His first project seems to have been to edit, with a commentary and translation, King Alfred's Anglo-Saxon version of the Universal History of Orosius, and this plan had Hickes's approval. He substituted, in the course of 1697, an edition of Dionysius Periegetes. Before the close of 1698 Thwaites dedicated to George Hickes his Heptateuchus, Liber Job et Evangelium Nicodemi Anglo-Saxonicae: this act of loyalty by Thwaites to the nonjuror Hickes was at some risk to his position, and attracted attention from the meddling Arthur Charlett. The same year saw an edition of Alfred's version of Boethius (Consolationis Philosophiae lib. v.) by Thwaites's pupil at Queen's, Christopher Rawlinson, who acknowledges help from his tutor.
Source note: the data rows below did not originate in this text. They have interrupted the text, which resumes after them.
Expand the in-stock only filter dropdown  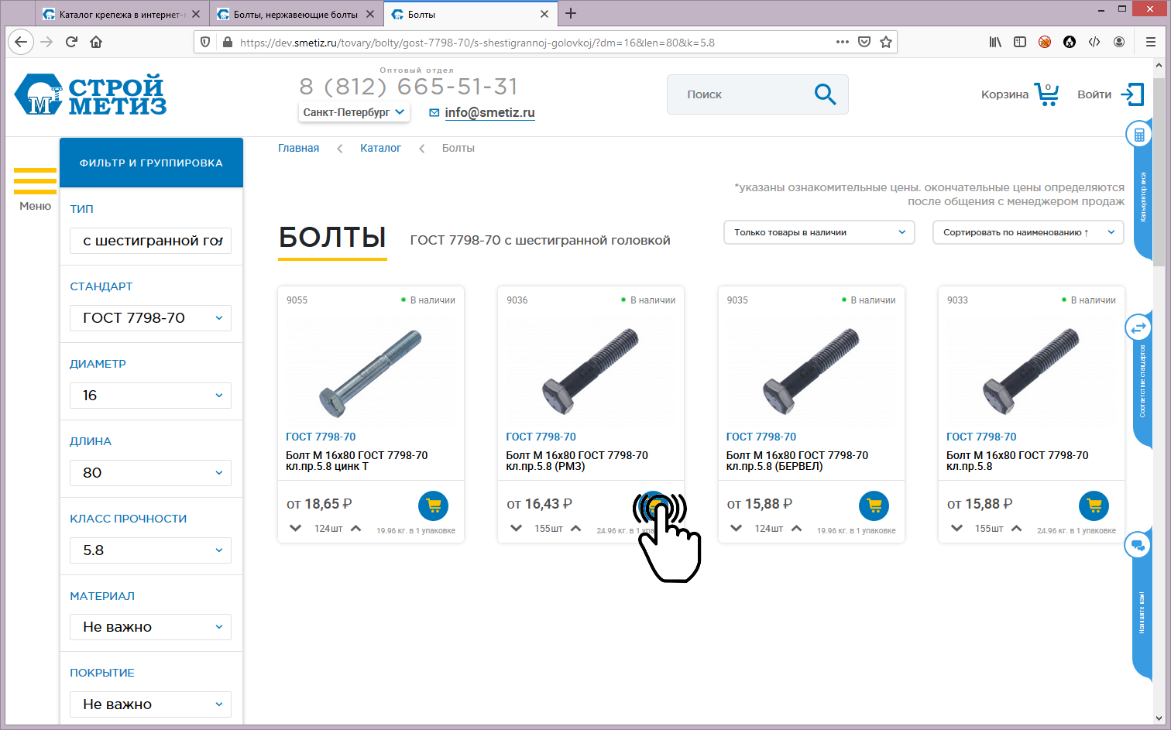tap(819, 232)
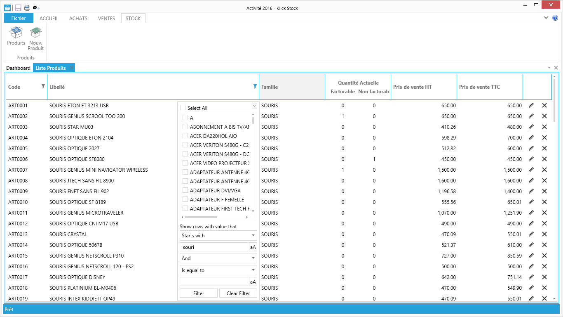
Task: Delete product ART0005 using X icon
Action: point(544,149)
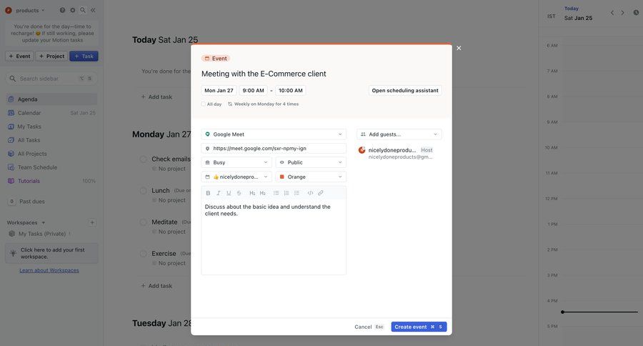Insert a code block in description

310,193
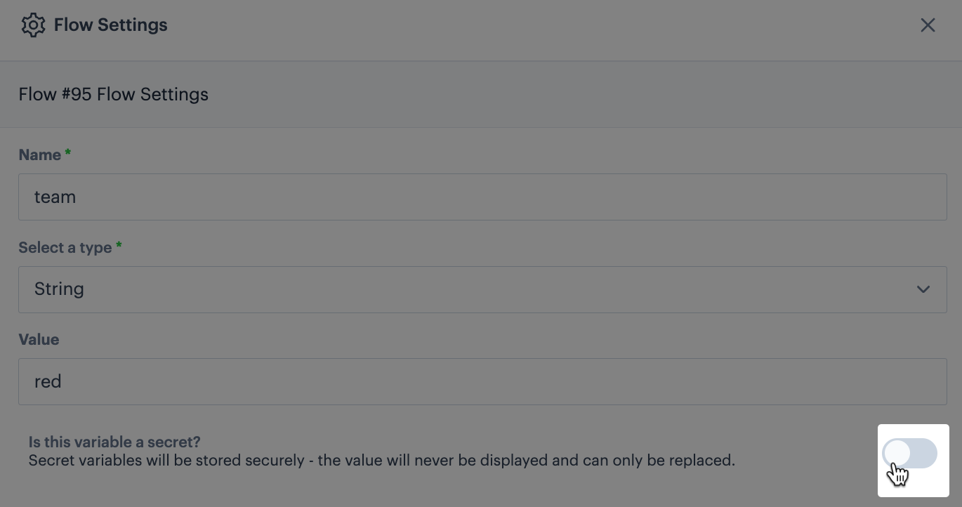Click the 'Value' field label
962x507 pixels.
[x=39, y=340]
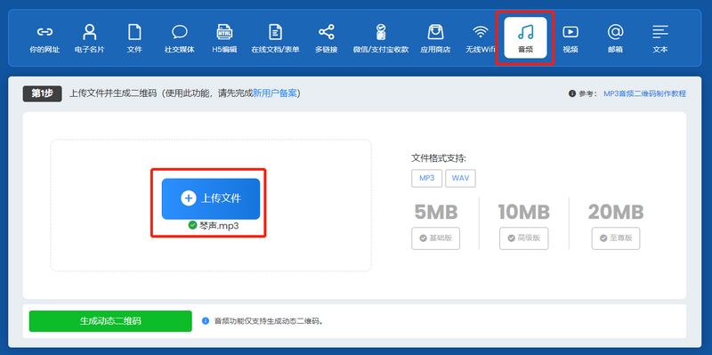Select the 社交媒体 chat bubble icon
This screenshot has height=355, width=712.
(180, 32)
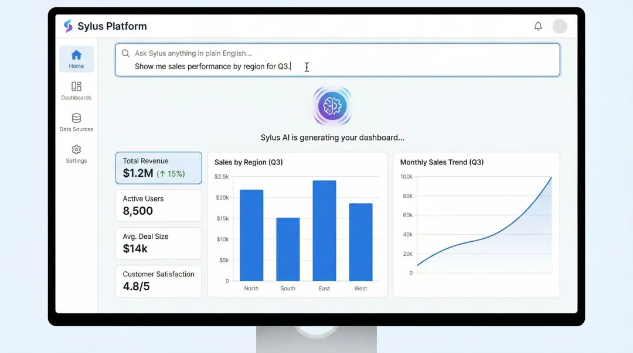Select the Total Revenue card
This screenshot has height=353, width=633.
click(x=158, y=168)
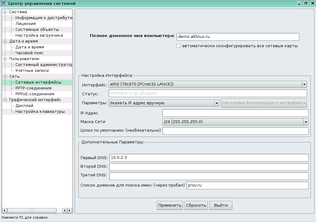Click the sidebar horizontal scrollbar thumb
Image resolution: width=316 pixels, height=222 pixels.
(x=31, y=211)
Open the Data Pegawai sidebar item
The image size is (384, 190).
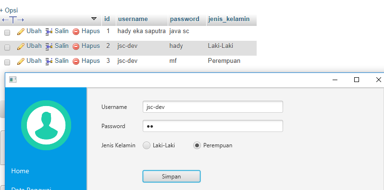tap(31, 189)
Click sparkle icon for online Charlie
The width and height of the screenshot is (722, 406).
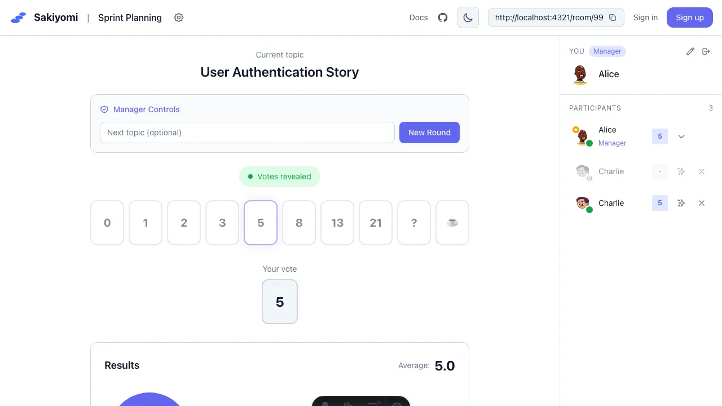[x=681, y=203]
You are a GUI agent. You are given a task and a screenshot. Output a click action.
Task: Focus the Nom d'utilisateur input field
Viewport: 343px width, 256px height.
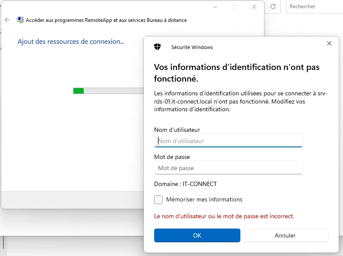pyautogui.click(x=228, y=141)
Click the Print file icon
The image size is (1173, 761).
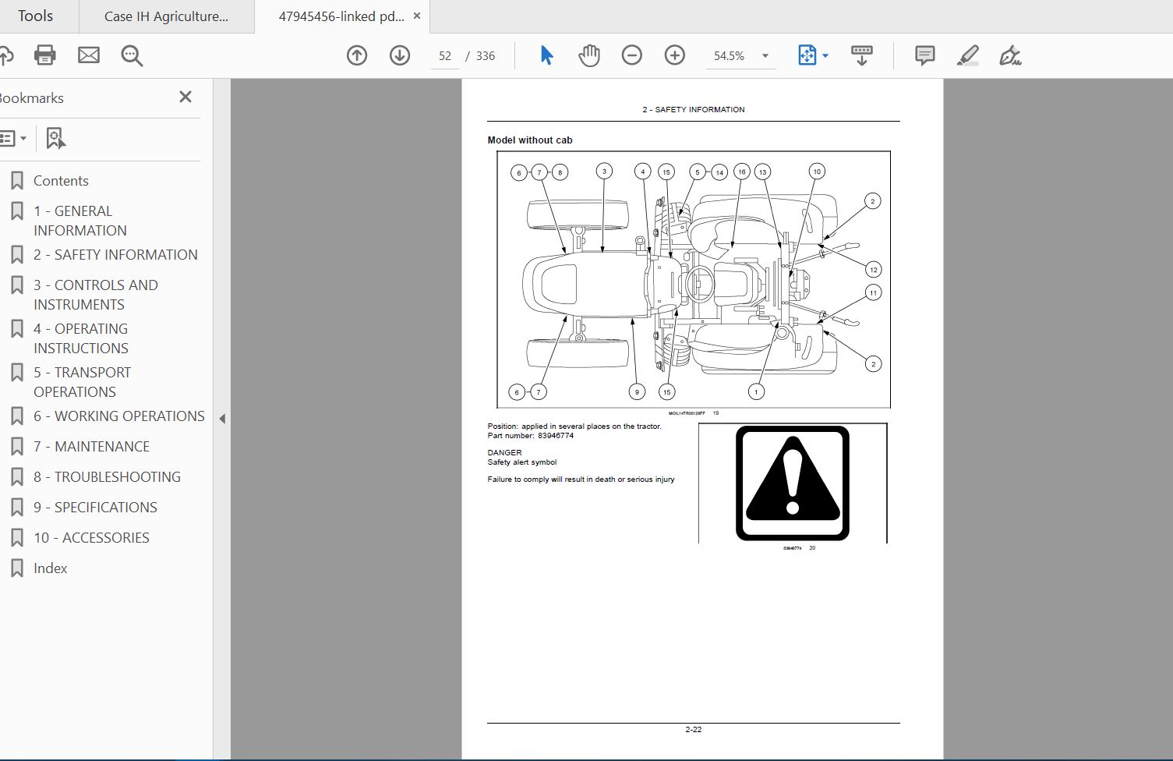pyautogui.click(x=45, y=55)
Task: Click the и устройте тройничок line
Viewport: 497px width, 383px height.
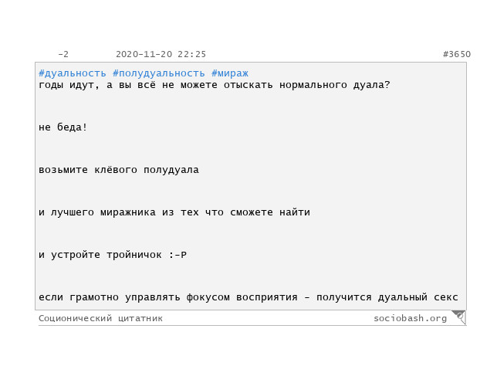Action: [112, 255]
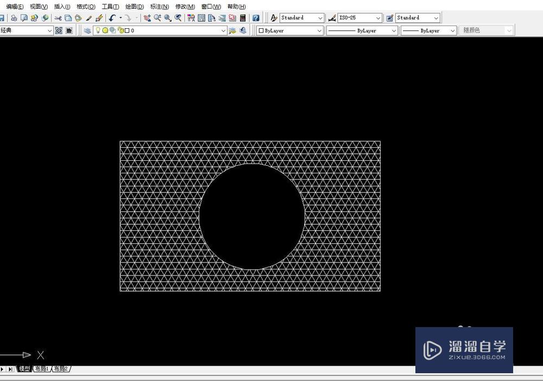Expand the ISO-25 dimension style dropdown

coord(378,18)
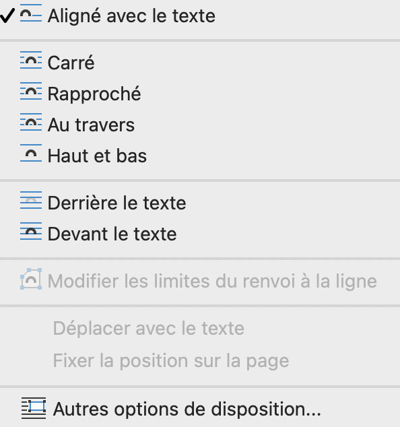Select the 'Aligné avec le texte' menu entry
Viewport: 400px width, 427px height.
point(200,15)
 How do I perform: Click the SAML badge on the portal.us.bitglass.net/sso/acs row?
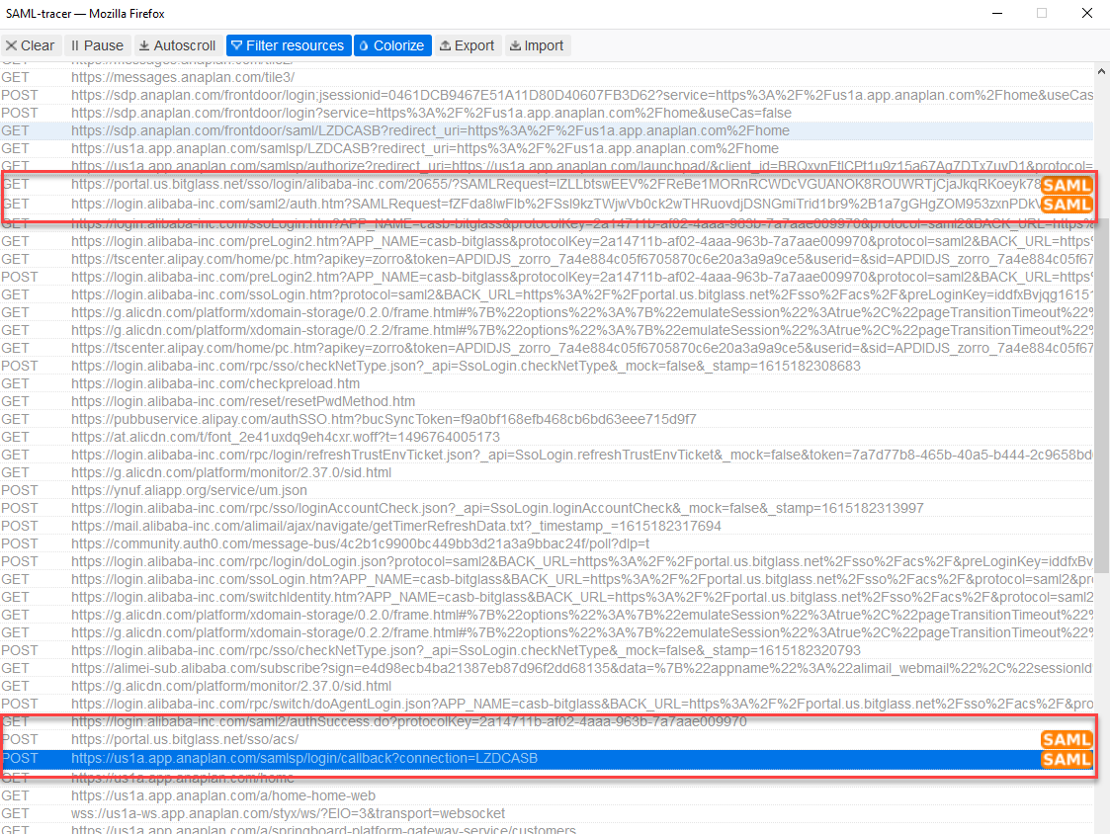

Thwaites had already begun in a modest fashion to assist Hickes in the preparation of his Thesaurus, which was published in 1705.

In 1708 he had privately printed his Notae in Anglo-Saxonum nummos (Oxford). The coins described were from the collection of Sir Andrew Fountaine, another Oxford contemporary, friend, and fellow contributor to Hickes's Thesaurus. In 1709 appeared at Oxford an edition of Ephrem the Syrian. In 1711 Thwaites returned to Anglo-Saxon, dedicating to his old pupil, Christopher Rawlinson, his Grammatica Anglo-Saxonica, ex Hickesanio Linguarum Septentrionalium Thesauro excerpta (Oxford).

Family

A younger brother, James Thwaites, graduated M.A. from Queen's College, Oxford, in 1708, and died in orders at Lambeth on 24 July 1755.